= Quorum call =

Used to determine whether a quorum is present

In legislatures, a quorum call is used to determine whether a quorum is present. Since attendance at debates is not mandatory in most legislatures, it is often the case that a quorum of members is not present while the debate is ongoing. A member wishing to delay proceedings (for example, to allow other members time to get to the chamber in order to join debate) may request that the presiding officer determine whether a quorum is present. If a quorum appears to be present, debate is allowed.

==Overview==
What happens after the debate stops depends on the legislature in question. In the United States Congress, bells are rung in the various congressional office buildings to indicate to members that their presence is required in their respective chambers. Members of the House use the same electronic system as is used for voting to register their presence; in the Senate, one of the clerks will read out a roll call of senators, who indicate their presence when called. In fact, if any Senator "suggests the absence of a quorum", the Presiding Officer must direct the roll to be called. For practical purposes, a quorum call is a delaying measure that permits the Senate leadership to work out some difficulty or to await a Senator's arrival.

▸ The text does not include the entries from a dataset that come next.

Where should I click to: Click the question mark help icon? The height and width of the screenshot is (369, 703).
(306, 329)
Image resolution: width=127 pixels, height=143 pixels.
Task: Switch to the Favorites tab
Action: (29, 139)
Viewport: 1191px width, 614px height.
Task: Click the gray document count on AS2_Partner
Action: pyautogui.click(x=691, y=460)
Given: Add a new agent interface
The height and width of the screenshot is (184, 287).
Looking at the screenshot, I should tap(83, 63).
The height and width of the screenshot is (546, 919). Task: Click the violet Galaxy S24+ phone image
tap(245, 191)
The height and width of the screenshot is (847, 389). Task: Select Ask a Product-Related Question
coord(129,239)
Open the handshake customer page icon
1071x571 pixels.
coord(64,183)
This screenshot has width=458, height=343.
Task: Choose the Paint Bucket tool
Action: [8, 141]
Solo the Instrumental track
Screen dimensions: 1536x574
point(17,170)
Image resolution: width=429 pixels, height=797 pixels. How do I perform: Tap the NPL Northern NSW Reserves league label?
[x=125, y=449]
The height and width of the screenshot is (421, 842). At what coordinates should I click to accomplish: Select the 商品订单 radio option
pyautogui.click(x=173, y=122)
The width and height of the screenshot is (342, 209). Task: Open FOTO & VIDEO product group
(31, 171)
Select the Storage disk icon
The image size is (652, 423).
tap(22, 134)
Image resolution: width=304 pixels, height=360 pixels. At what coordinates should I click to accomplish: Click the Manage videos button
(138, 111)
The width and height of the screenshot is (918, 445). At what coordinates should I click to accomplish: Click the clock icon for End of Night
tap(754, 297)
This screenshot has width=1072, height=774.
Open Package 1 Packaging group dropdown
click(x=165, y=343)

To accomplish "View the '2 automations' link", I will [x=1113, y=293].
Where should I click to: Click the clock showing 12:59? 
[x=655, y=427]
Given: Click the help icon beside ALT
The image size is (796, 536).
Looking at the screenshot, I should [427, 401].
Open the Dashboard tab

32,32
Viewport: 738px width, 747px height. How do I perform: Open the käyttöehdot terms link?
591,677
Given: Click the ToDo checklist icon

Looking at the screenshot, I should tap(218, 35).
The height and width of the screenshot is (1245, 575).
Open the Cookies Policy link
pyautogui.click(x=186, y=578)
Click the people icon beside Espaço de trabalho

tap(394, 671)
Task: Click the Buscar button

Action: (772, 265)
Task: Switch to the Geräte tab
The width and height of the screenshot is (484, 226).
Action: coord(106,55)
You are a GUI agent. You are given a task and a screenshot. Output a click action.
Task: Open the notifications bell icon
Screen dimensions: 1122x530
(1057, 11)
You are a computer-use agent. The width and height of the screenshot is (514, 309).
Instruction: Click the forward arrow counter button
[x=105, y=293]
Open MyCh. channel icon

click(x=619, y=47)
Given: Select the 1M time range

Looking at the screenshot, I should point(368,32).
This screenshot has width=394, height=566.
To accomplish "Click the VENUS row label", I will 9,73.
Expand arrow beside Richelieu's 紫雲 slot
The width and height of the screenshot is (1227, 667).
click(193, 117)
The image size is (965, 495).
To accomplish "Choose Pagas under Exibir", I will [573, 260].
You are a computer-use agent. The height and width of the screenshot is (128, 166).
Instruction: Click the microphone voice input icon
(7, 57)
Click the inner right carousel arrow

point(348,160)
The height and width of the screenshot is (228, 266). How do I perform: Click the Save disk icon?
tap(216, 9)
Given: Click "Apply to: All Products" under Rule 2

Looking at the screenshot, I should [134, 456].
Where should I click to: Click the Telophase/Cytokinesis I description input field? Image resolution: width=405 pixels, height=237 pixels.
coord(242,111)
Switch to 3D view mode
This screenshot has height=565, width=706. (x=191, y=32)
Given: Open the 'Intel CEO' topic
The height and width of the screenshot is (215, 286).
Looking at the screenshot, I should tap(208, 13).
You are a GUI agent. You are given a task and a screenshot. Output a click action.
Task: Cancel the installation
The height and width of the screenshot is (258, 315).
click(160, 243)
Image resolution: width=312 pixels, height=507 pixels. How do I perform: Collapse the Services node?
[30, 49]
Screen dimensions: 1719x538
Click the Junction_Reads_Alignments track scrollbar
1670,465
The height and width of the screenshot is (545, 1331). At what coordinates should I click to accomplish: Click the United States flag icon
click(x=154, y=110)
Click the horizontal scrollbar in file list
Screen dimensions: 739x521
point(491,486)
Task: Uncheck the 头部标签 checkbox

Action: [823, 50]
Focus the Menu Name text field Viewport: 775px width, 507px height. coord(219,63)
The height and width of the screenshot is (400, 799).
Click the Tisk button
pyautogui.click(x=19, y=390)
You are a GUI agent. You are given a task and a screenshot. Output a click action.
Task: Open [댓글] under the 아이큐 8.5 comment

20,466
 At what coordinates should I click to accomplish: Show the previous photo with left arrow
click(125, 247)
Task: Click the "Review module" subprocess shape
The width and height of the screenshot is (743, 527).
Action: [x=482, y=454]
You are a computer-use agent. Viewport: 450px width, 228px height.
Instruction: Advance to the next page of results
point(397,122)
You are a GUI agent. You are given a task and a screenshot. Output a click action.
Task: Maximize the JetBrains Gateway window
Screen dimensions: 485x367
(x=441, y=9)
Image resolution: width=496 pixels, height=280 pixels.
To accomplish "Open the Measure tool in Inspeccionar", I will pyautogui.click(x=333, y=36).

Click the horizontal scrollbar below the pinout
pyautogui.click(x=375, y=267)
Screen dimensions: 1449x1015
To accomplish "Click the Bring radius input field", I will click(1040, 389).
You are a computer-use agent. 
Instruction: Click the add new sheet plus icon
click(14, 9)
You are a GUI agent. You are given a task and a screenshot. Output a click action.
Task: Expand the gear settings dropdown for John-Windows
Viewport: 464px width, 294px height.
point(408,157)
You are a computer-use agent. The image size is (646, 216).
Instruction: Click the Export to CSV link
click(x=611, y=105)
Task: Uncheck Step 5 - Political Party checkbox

Because of differences in procedure between the two bodies, quorum calls in the House are fairly rare, but they are quite common in the Senate. In both houses, while quorum calls officially last fifteen minutes, the actual amount of time given is at the discretion of the presiding officer. A motion to adjourn for lack of a quorum may be raised after the quorum call if an insufficient number of members present themselves. However, if the business is especially important, the members present may instead move a call of the house which will force all members to attend. According to the United States Constitution, each House is expressly "authorized to compel the Attendance of absent Members, in such Manner, and under such Penalties as [it] may provide."